Миссис Чаппел кривит губы:
– Да какое в наше время милосердие! Они гнусный сброд, нынешнее поколение. Вон, посмотрите на Америку. В глубине души все мы звери, говорят они. Ну, похоже, часть людей просто перестала скрывать свою сущность.
– Не волнуйтесь. Сохраняйте достоинство. Отстоите там сколько положено – и все закончится.
Дверцы экипажа закрываются, и он трогается с места. Ход у него не такой плавный, как у карет и колясок, к которым привыкла миссис Чаппел, и она трясется и раскачивается на сиденье, морщась от разнообразных болезненных ощущений. Ее маленькие руки ухватываются за обшлаг мистера Тривитика.

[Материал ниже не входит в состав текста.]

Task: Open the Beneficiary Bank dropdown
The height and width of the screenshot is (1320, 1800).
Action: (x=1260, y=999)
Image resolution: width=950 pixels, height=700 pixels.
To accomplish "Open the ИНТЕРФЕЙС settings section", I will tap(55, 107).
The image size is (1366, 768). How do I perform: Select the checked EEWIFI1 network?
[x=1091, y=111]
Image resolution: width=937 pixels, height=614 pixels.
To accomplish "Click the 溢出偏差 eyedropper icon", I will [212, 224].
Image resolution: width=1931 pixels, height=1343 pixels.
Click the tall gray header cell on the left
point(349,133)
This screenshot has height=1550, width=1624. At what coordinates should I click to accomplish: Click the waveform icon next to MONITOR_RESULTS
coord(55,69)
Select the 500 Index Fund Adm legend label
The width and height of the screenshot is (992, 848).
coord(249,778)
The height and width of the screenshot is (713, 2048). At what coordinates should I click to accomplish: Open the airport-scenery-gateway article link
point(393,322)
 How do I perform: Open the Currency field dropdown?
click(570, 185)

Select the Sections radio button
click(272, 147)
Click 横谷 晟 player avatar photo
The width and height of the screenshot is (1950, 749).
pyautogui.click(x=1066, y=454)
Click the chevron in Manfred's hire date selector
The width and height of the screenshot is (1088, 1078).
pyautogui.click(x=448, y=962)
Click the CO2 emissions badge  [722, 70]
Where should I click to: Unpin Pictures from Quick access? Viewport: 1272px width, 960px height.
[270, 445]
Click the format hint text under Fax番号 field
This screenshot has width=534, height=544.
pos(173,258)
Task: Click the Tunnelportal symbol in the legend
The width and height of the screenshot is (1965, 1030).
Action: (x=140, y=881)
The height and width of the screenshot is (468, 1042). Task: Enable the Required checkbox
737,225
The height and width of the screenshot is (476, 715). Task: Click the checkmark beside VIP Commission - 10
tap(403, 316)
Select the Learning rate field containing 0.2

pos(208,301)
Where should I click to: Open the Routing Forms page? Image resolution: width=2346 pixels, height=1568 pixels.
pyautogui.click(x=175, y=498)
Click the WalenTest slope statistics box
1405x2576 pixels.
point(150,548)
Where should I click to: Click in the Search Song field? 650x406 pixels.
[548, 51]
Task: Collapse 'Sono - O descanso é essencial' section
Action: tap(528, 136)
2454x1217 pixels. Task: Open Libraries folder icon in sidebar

– Я не выдержу, – шепчет она. – Мне не простоять столько времени, да еще прикованной к столбу.
Он печально кивает, зная, что это правда.
– Ну, стоять вам не обязательно. Вы можете лечь. Такое вам по силам? Просто пролежать три часа?
Она протяжно, прерывисто выдыхает:
– Даже помыслить тошно. Но да, я смогу.
– Вот настоящая сила духа. Вот настоящее достоинство.
Миссис Чаппел приговорена к стоянию у позорного столба на Чаринг-Кросс. Когда экипаж ползет по запруженной Своллоу-стрит, прохожие с любопытством таращатся. На самом деле уличное движение настолько медленное, что один мужчина довольно долго шагает вровень с каретой, не переходя на трусцу. Он угрюмо смотрит через окно на миссис Чаппел и шевелит губами, произнося какие-то слова, явно нелестные, судя по выражению его лица.
– Этого следовало ожидать, – говорит настоятельница. – Надо было ехать менее оживленными улицами.
– Я не думал, что вас кто-нибудь знает, – говорит мистер Тривитик и опускает штору.
– Вы же меня знаете – вот и они знают, – раздраженно отвечает миссис Чаппел. – Кроме того, при виде любой женщины, сопровождаемой к позорному столбу, они делают собственные заключения. Лицемеры! – восклицает она. – Кто обрекает своих родных дочерей на голод и нищету, или принуждает бедняжек к чудовищным бракам, или удовлетворяет с ними свою похоть противоестественнейшим образом? Разве я обращаюсь с ними хуже, чем они? Девушки, которые ко мне приходят – причем, заметьте, их нередко приводят сами родители, – в собственных своих домах подвергались гораздо более жестокому обращению, чем когда-либо подвергнутся в моем доме.
– Но не все же родители – плохие родители! Вы должны понимать их гнев…
Раздается глухой стук: кто-то ударил кулаком в окно, но не столько из нравственного гнева, сколько просто потому, что представилась удобная возможность.